RODNEY HALL is an established Australian writer--poet and biographer as well as novelist--who is now being published in the United States for the first time. This novel, his third, should certainly enhance his reputation abroad. For, quite simply, Just Relations is a splendid book; original, readable and profound; and, though inimitably Australian in setting and speech and feeling, it achieves the universality which Yeats was convinced was inseparable from loyalty to one's native place, and is thus anything but parochial.
The "just relations" of the title are the 49 inhabitants of Whitey's Fall, a ghostly goldmining town set on a mountain of diggers' rubble in coastal New South Wales. Most of them are extremely aged, having been progressively abandoned by the younger generations, and move blithely or bitterly between past and present, altogether isolated from the modern world. Vaguely aware that "history is not a chain of things done, but a continuance of things been," they have cast off conventional religion in favor of their own ritual of "Remembering," practiced in the bar of the local pub. "You let go and permit yourself to live again, or still live, what happened at some other time and place," explains Miss Brinsmead, not the least notable in this village of eccentrics, out of whose foibles and squabbles, dreams and nightmares, Hall fashions a hilarious, yet moving, study in geriatrics.
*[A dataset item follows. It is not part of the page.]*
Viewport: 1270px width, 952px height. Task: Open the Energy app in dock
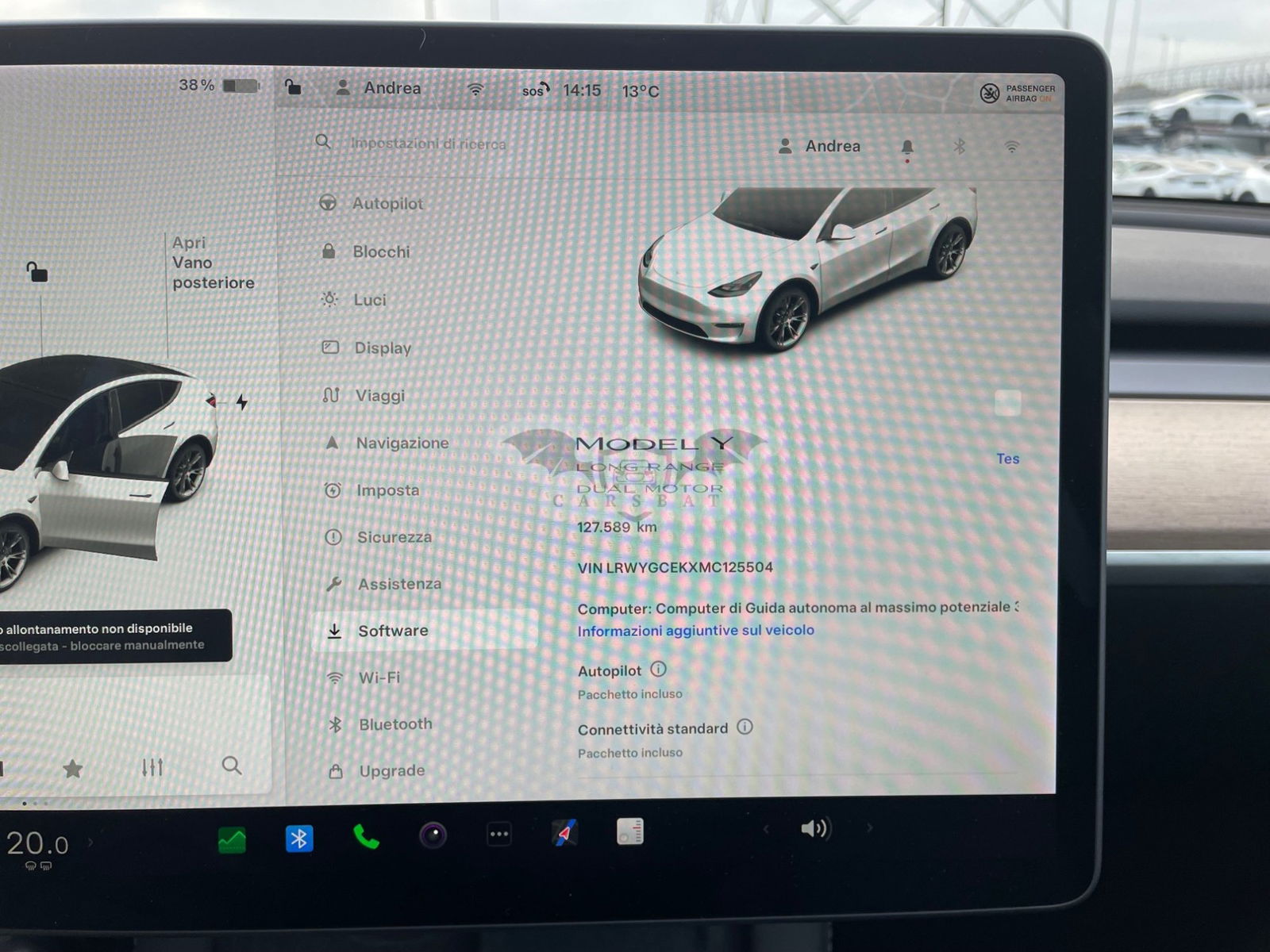pyautogui.click(x=232, y=839)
But the modern world in the shape of the Department of Main Roads, in alliance with the Australian Aesthetic and Historical Resources Commission, threatens the "accumulated meanings" of Whitey's Fall. It is proposed to put a highway through the town and to restore and preserve its ramshackle buildings as tourist attractions. The aged inhabitants put aside their petty differences and join forces against the bulldozers and earthmovers, a tottering army of "guerrillas . . . on crutches, in braces and on wheels." They don't exactly succeed in halting progress, but nevertheless retreat unvanquished further up their mountain, where "they live on the food of that land and it's hard to tell them among the flowering trees." The "better society" that was Whitey's Fall is seen to survive.
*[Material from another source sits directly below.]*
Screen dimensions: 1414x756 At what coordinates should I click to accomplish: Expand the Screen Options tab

Just Relations addresses in this way one of the century's hardiest themes: the defense of the country against the city, the Garden against the Machine, tradition against progress. The inhabitants of Whitey's Fall are so identified with the natural world--the mountain, the forest, the wind and the light--that Nature almost becomes another character in the novel. The very idea of progress is caricatured unmercifully throughout: giant motors mutilate the land, tourists and parliamentary yes-men swarm upon it, the old rural Australia is cheapened by the rise of "trinket shops and them car-park things." Without doubt, Just Relations draws its inspiration from the great anti-technological animus that has fueled so many modern ideologies, both conservative and revolutionary. Yet, surprisingly, the novel avoids ideological conclusions of its own. Though Hall's sympathies clearly lie with the ancient mountain folk who "represent" a society uniquely attuned to the past and to nature's ways, the book as a whole remains non-prescriptive, even dispassionate. "Everything's your business I hope if you're truly alive to the world," says Miss Brinsmead. With the eye of a true Romantic, Rodney Hall "sees into the life of things," but passes no judgment and certainly sanctions no political action.
Technically, the novel defies categorization. It is reminiscent in different ways of both Joyce and Garc,ia M,arquez, but to say this is not to impugn its originality, especially in the context of contemporary Australian literature. It is at once comic fantasy (the dead wander among the living; an elderly lady flies above the tree- tops) and tragedy (a small boy hidden in a secret room blows himself up with gelignite). It is that rare thing, a successful novel of ideas, but also a book abounding with memorable characters, thanks in no small part to Hall's ear for rural Australian speech. (The American edition may even require a glossary.) It spins out one of the most gripping plots I have encountered in a long while, but at the same time it is a lyric performance which reveals on every page Rodney Hall's background as a poet.
The novel's style is in fact its strength. The writing is amazingly strong and inventive, rarely indulging in the poetic for its own sake. At its best, lyrical observation is sharpened by a distinctive intelligence: "Summer at Main Ridge is the time for white ants to bring down the shop buildings and chew church floorboards to lace. . . . It is a magnet lifting scales of paint from rockinghorses, drawing the colours from washed clothes to disperse them on the glittering wind."
There are faults, of course. The novel is probably too long; a few chapters drag and flounder in pointless evocation of detail; occasionally one wishes for relief from the relentless exuberance of language and over-use of adjectives. Like the lush forest growth on its own symbolic mountain, Just Relations could do with some pruning. But these are relatively minor criticisms, not intended to detract from the real magnitude of Rodney Hall's achievement.